Clean data is the foundation of every trading decision we make. Our platform holds 20.8 million candles across 25 symbols and 11 timeframes, and every row needs to be correct. A single corrupted candle, a duplicate row, a timestamp gap, or an impossible OHLC relationship can produce a false signal that triggers a real trade. We built a dedicated data integrity module (data/integrity.py) that validates every candle before it reaches a strategy.

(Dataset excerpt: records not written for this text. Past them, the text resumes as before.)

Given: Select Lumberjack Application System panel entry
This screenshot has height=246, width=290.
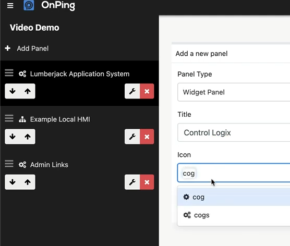Looking at the screenshot, I should [x=80, y=74].
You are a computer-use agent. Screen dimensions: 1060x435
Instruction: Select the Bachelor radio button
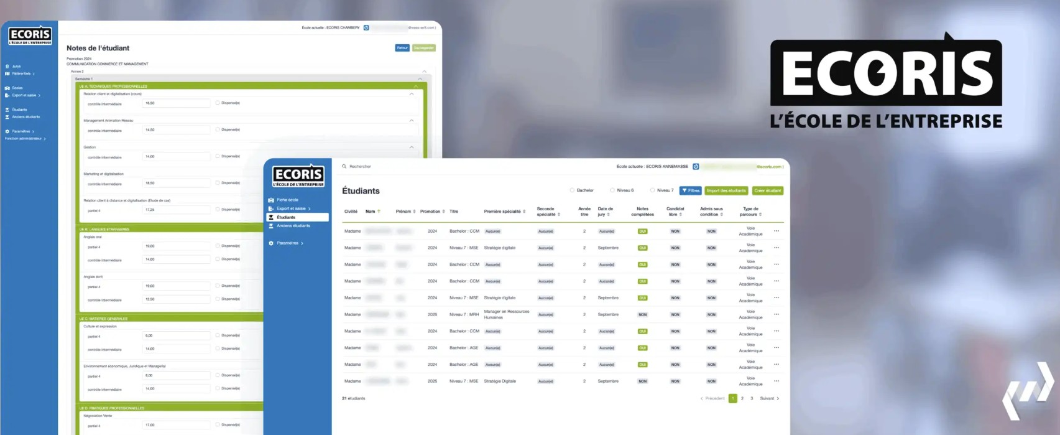point(572,190)
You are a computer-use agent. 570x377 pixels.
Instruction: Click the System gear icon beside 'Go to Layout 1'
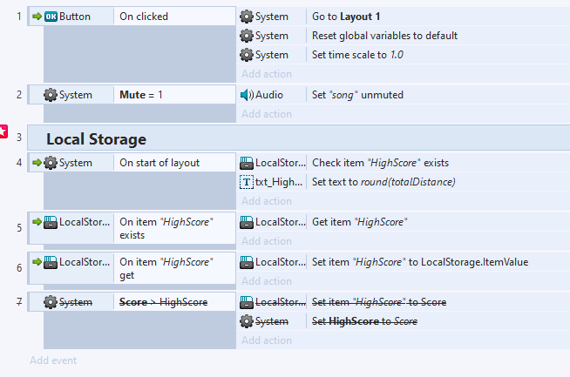[247, 16]
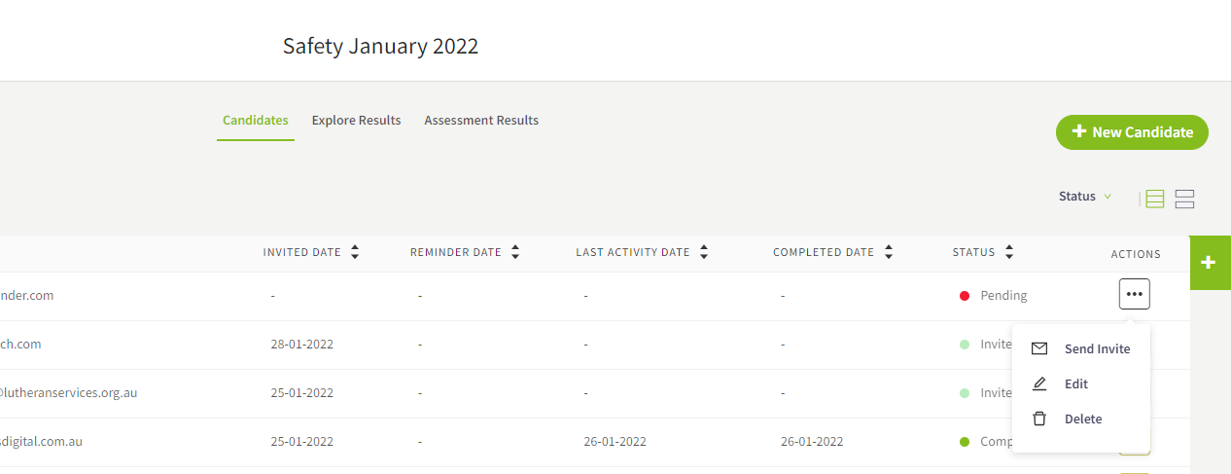Open the Assessment Results tab

point(481,121)
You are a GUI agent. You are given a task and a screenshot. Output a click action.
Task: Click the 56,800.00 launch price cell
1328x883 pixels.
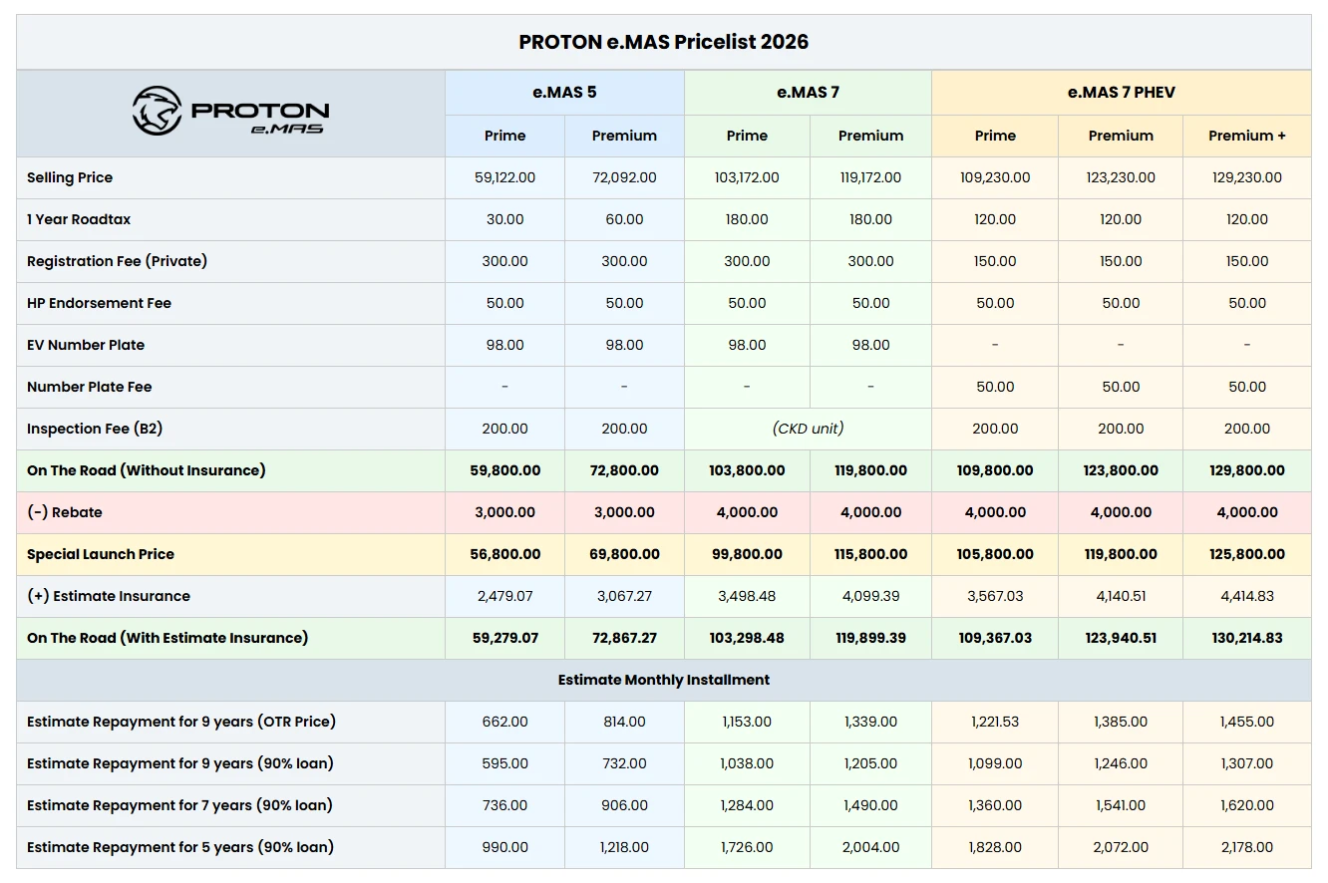tap(504, 554)
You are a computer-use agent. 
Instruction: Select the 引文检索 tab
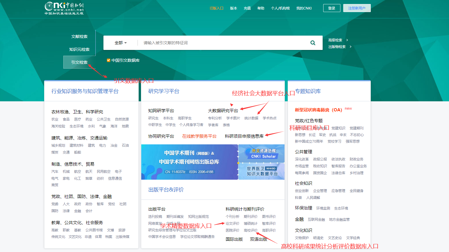pos(79,62)
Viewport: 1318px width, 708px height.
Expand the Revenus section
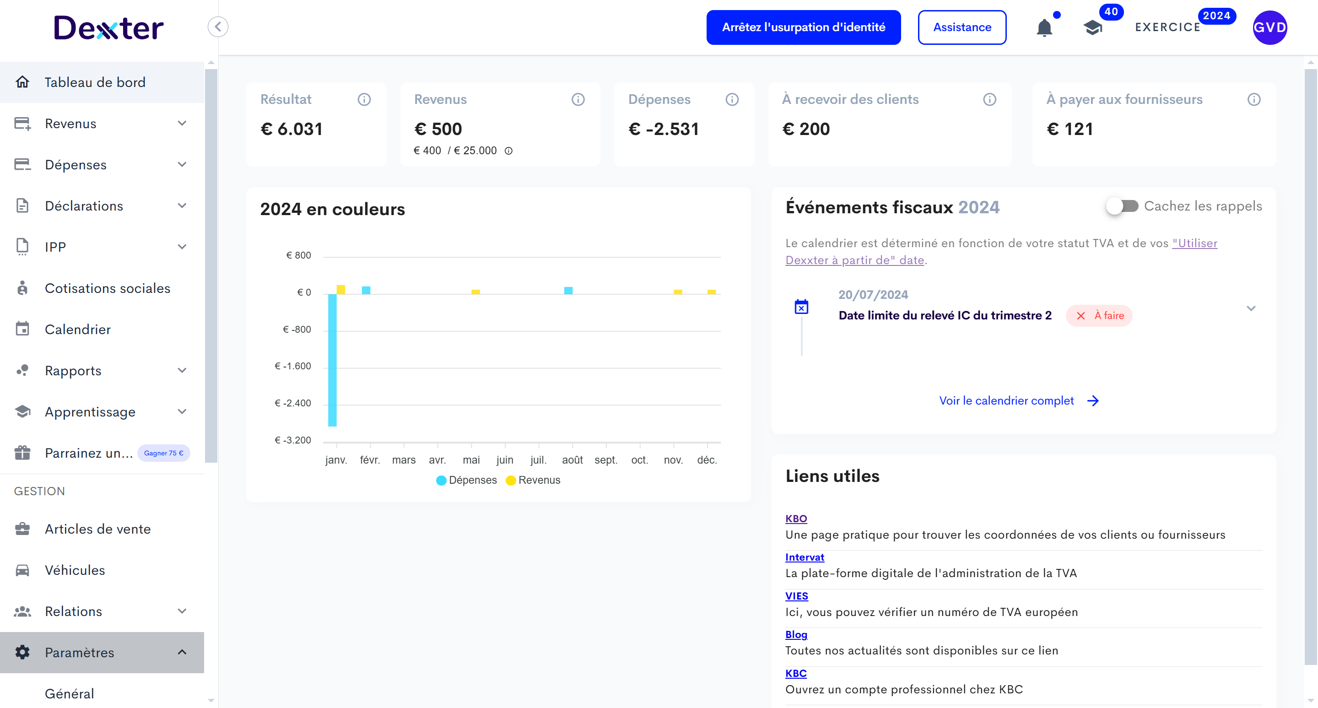pyautogui.click(x=182, y=123)
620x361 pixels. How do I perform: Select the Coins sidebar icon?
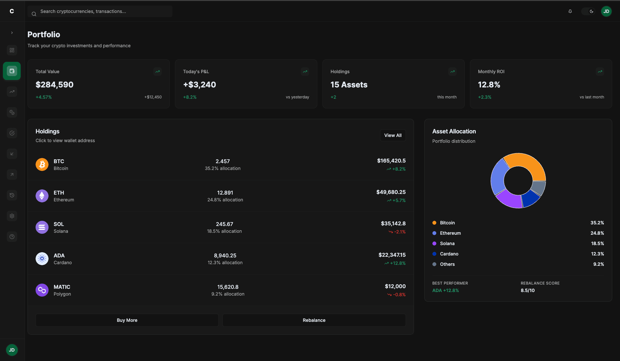12,112
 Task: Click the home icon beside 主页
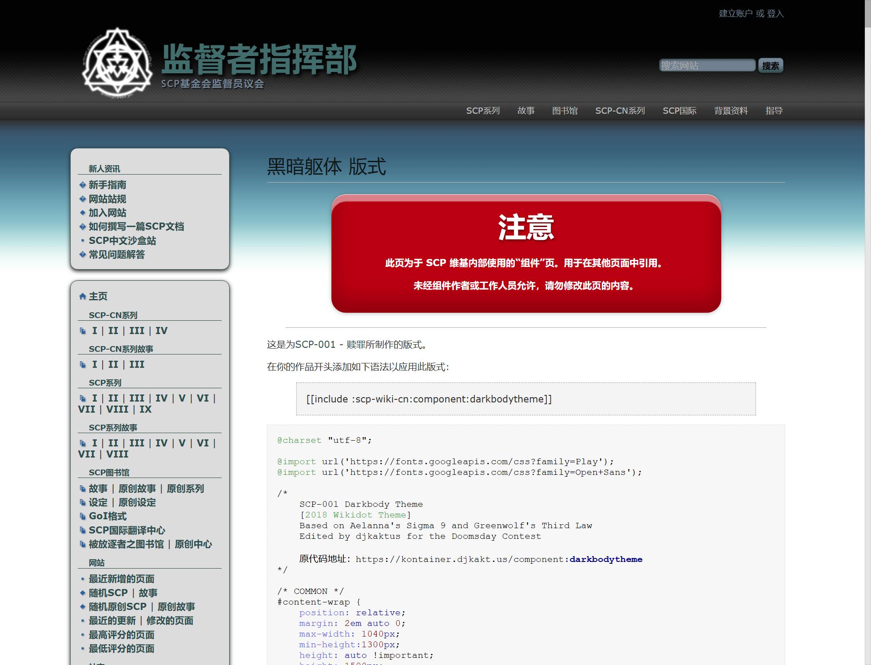pos(82,296)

Here is the full pipeline from raw exchange data to strategy-ready DataFrames.
Timestamp Normalization
Exchange APIs return timestamps in various formats. Binance uses Unix milliseconds. Some exchanges return ISO 8601 strings. Others return Unix seconds. The first step in our pipeline normalizes everything to UTC datetime objects with no timezone offset.
df["timestamp"] = pd.to_datetime(df["timestamp"], unit="ms", utc=True)
df["timestamp"] = df["timestamp"].dt.tz_localize(None)
The tz_localize(None) call strips the timezone info, leaving a naive UTC datetime. We store and compute everything in UTC. No timezone conversions, no daylight savings issues, no ambiguity. Every timestamp in our database is UTC, period.
Normalization also includes sorting by timestamp ascending and resetting the index. Strategies expect candles in chronological order. An unsorted DataFrame would produce incorrect rolling window calculations, wrong crossover signals, and broken equity curves.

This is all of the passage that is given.